Violence prevention efforts increase in Milwaukee as homicide totals exceed 2021 pace
Milwaukee is a step closer toward a sizable expansion in its violence prevention efforts.
Acting Mayor Cavalier Johnson signed a city document formally accepting $8 million in federal money that the state of Wisconsin has steered to the city. Various programs will aim at shrinking the surge in killings that has left at least 29 people dead in Milwaukee so far this year. That's 15 more than last year at this time.
Milwaukee set homicide records in both 2020 and 2021.

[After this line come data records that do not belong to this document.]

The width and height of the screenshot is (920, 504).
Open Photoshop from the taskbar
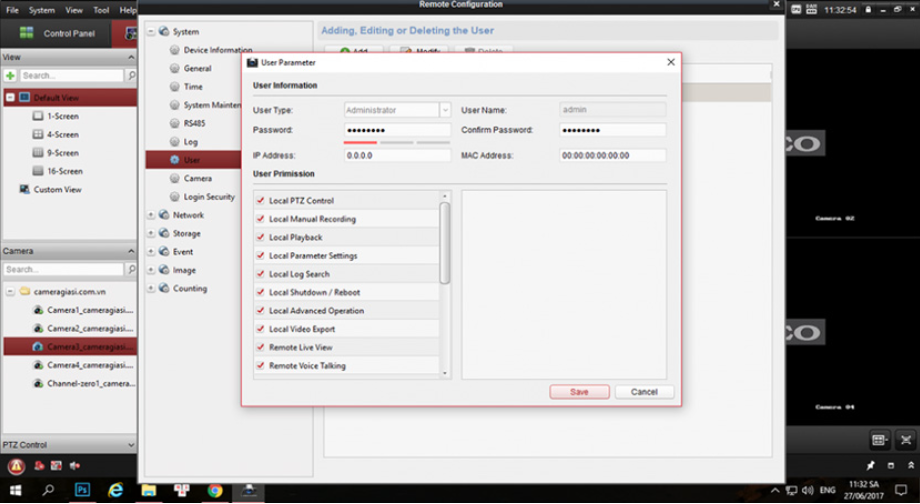(83, 491)
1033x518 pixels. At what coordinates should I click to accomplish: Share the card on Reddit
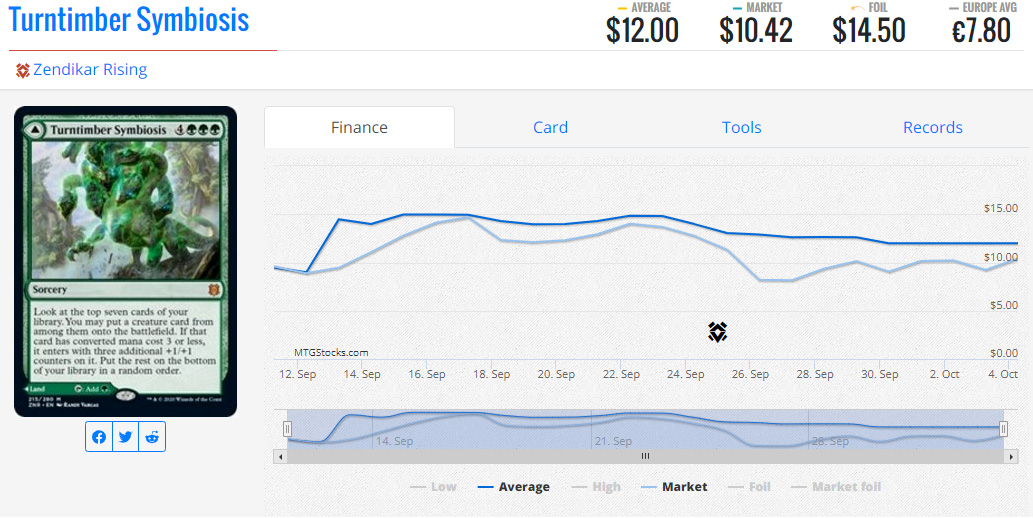pos(152,437)
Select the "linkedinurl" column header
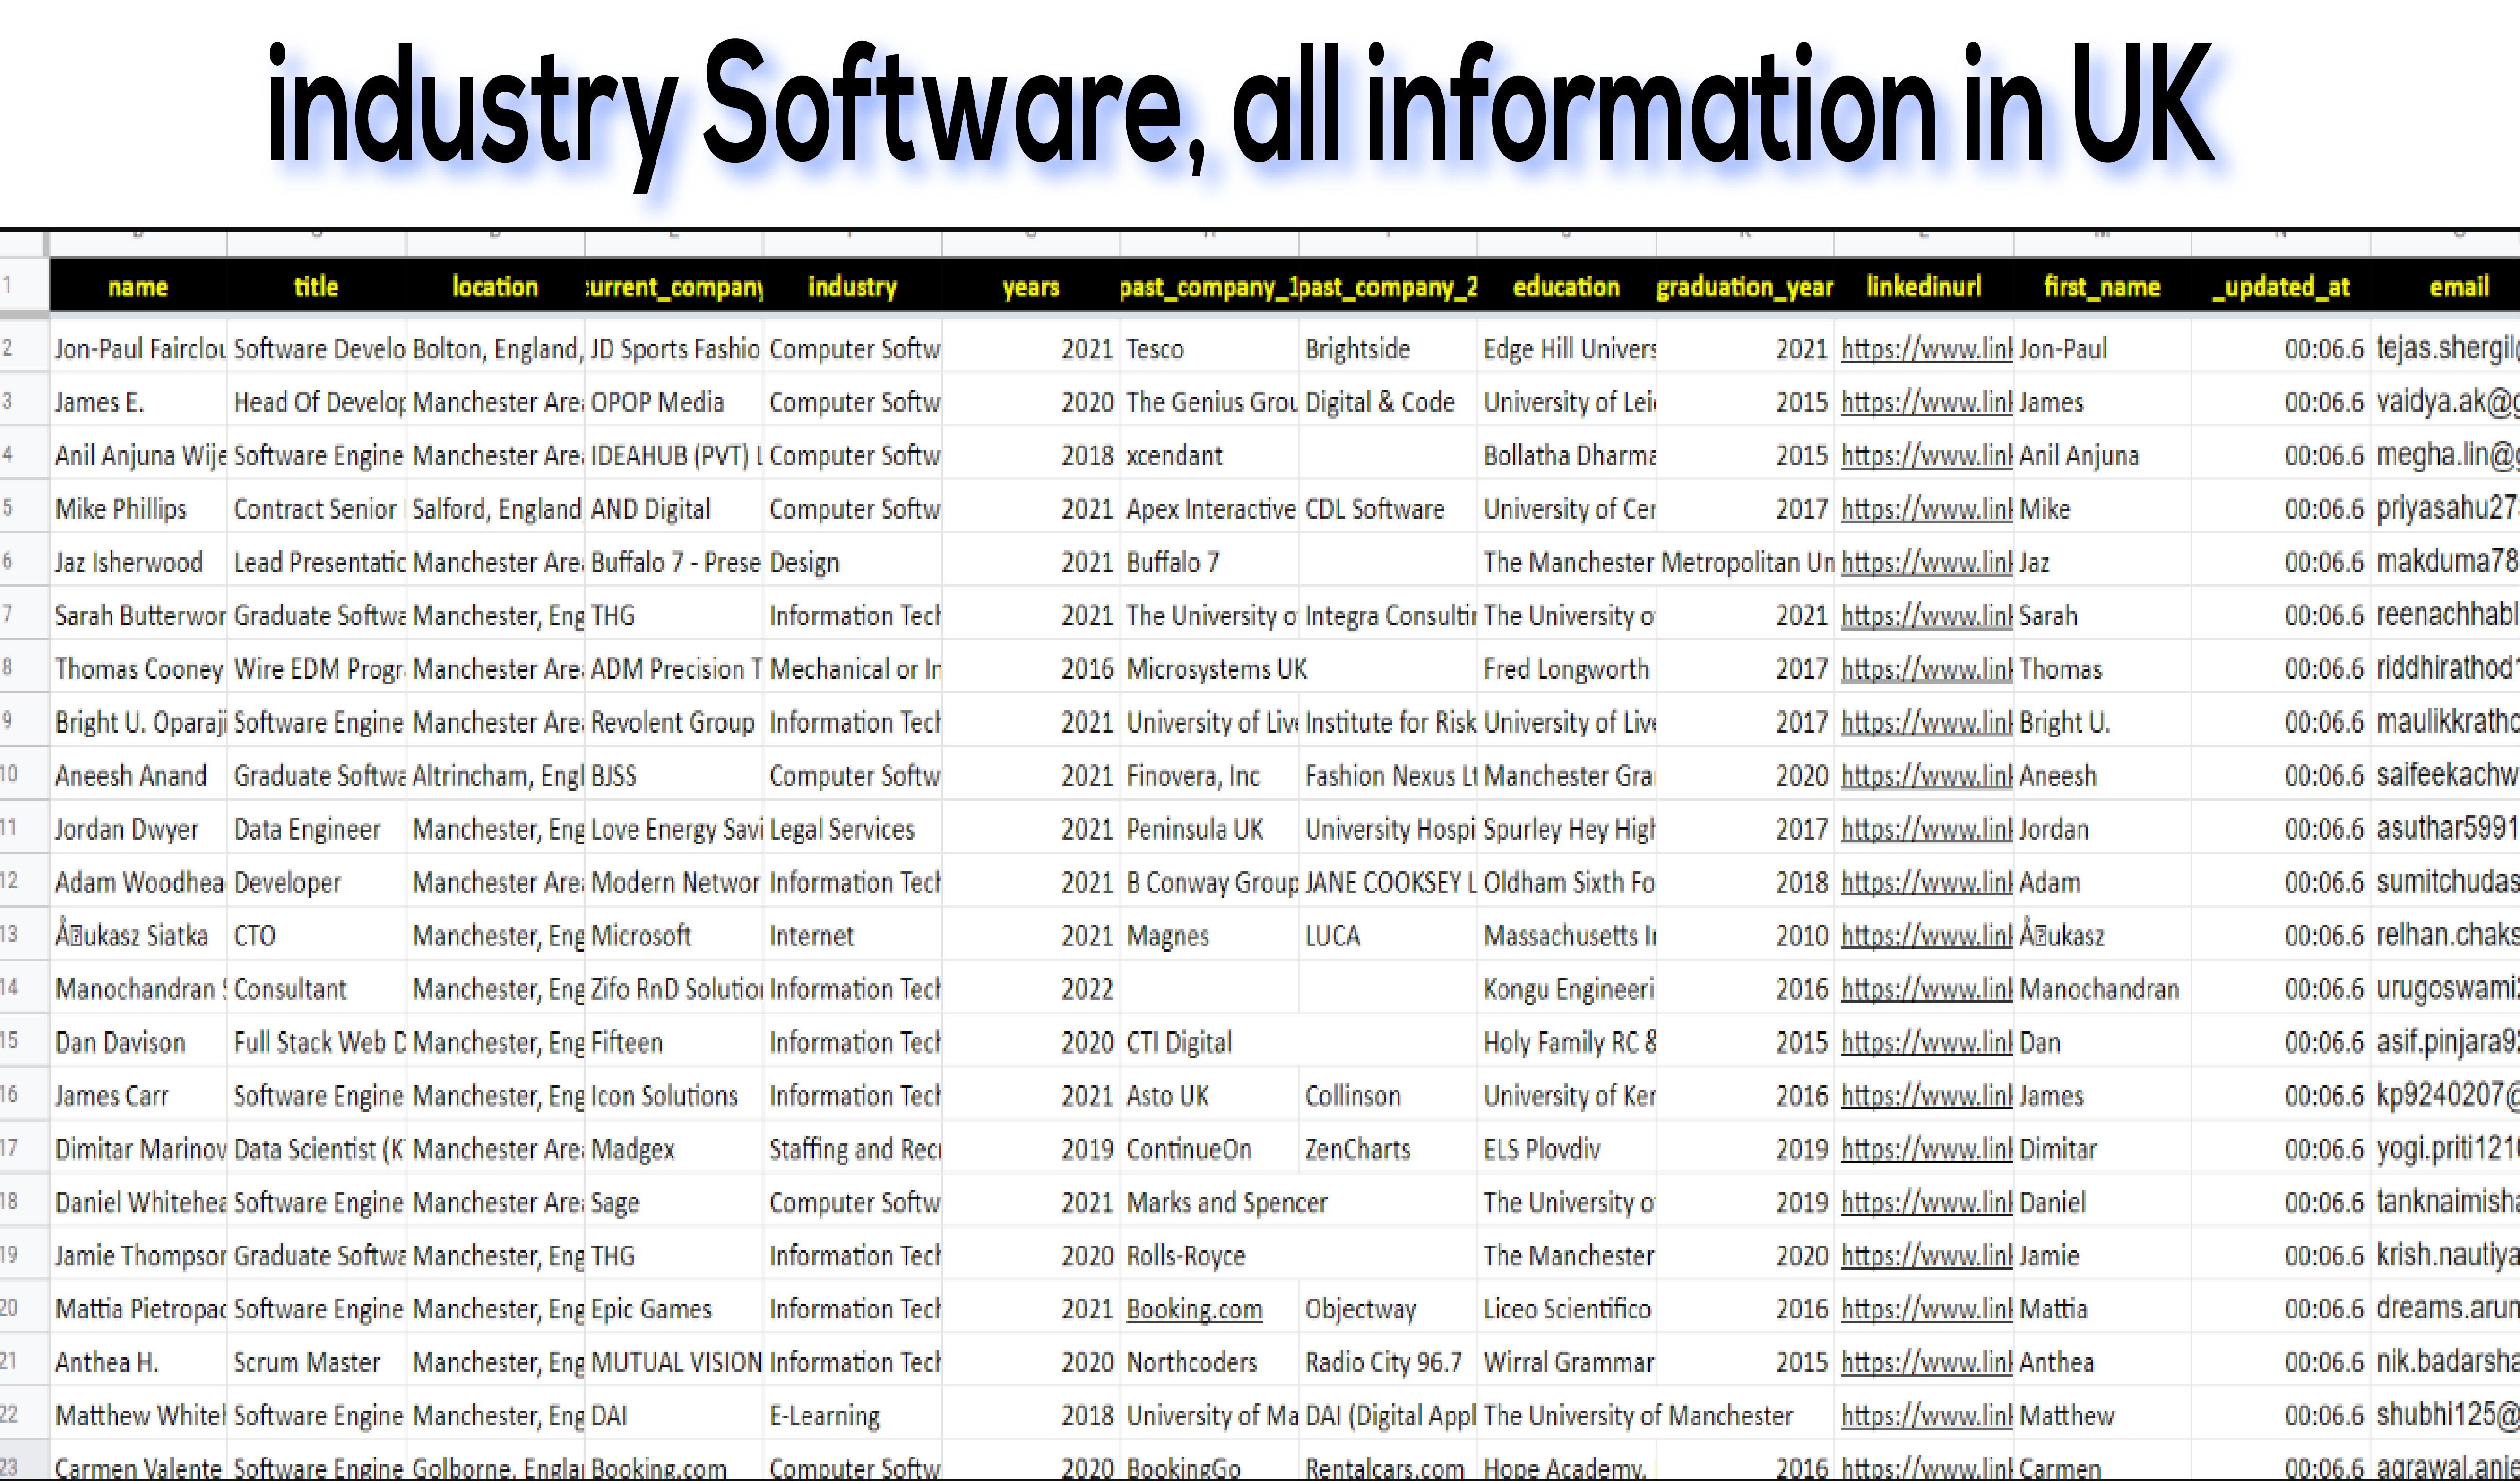Image resolution: width=2520 pixels, height=1481 pixels. tap(1923, 287)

City officials showed off some existing violence prevention efforts Wednesday. Along N. 20th St., just north of North Ave., the outreach group 414Life left brochures at homes.
A worker named Amanda spoke with one woman who looked on from an upstairs window. "It's just phone numbers, sweetie, OK? OK, thank you so much. Our number is on the back. You good up there? You safe? OK, good, thank you," Amanda said, as the woman thanked her.
The tour also included the 2500 block of N. 21st St., where six people were shot to death inside a home last month in a case that is so far unsolved.
On that block, Arnitta Holliman, director of the city's Office of Violence Prevention (OVP) explained that the $8 million, plus $3 million recently allocated by the city, will expand programs including 414Life.
"They've been in the area 50 times. This isn't a first touch. But it enables us to expand the 414Life Team, the OVP team. There'll be some crisis response healing that will be done," she said.
Holliman said her office will also be requesting proposals for initiatives aimed at reducing suicides, sexual assault and reckless driving, and for more youth engagement. She promised collaboration with neighborhood groups and community organizations.
But Holliman told WUWM that she also hopes for residents joining in block by block. "Be it you connecting with organizations that are on the ground doing work, having conversations with family and friends, advocating for policy change," she said.
An outreach supervisor with 414Life, Stephen Hopkins, said he remains hopeful of change, partly due to community fatigue with the current situation.
"Well, to be honest with you, the people that live in this neighborhood, even if they live here a long time, everybody's tired of it, you know? No matter what side of the gun you're on, everybody's tired of it, cause everyone's affected by it," Hopkins said before his team left for another neighborhood.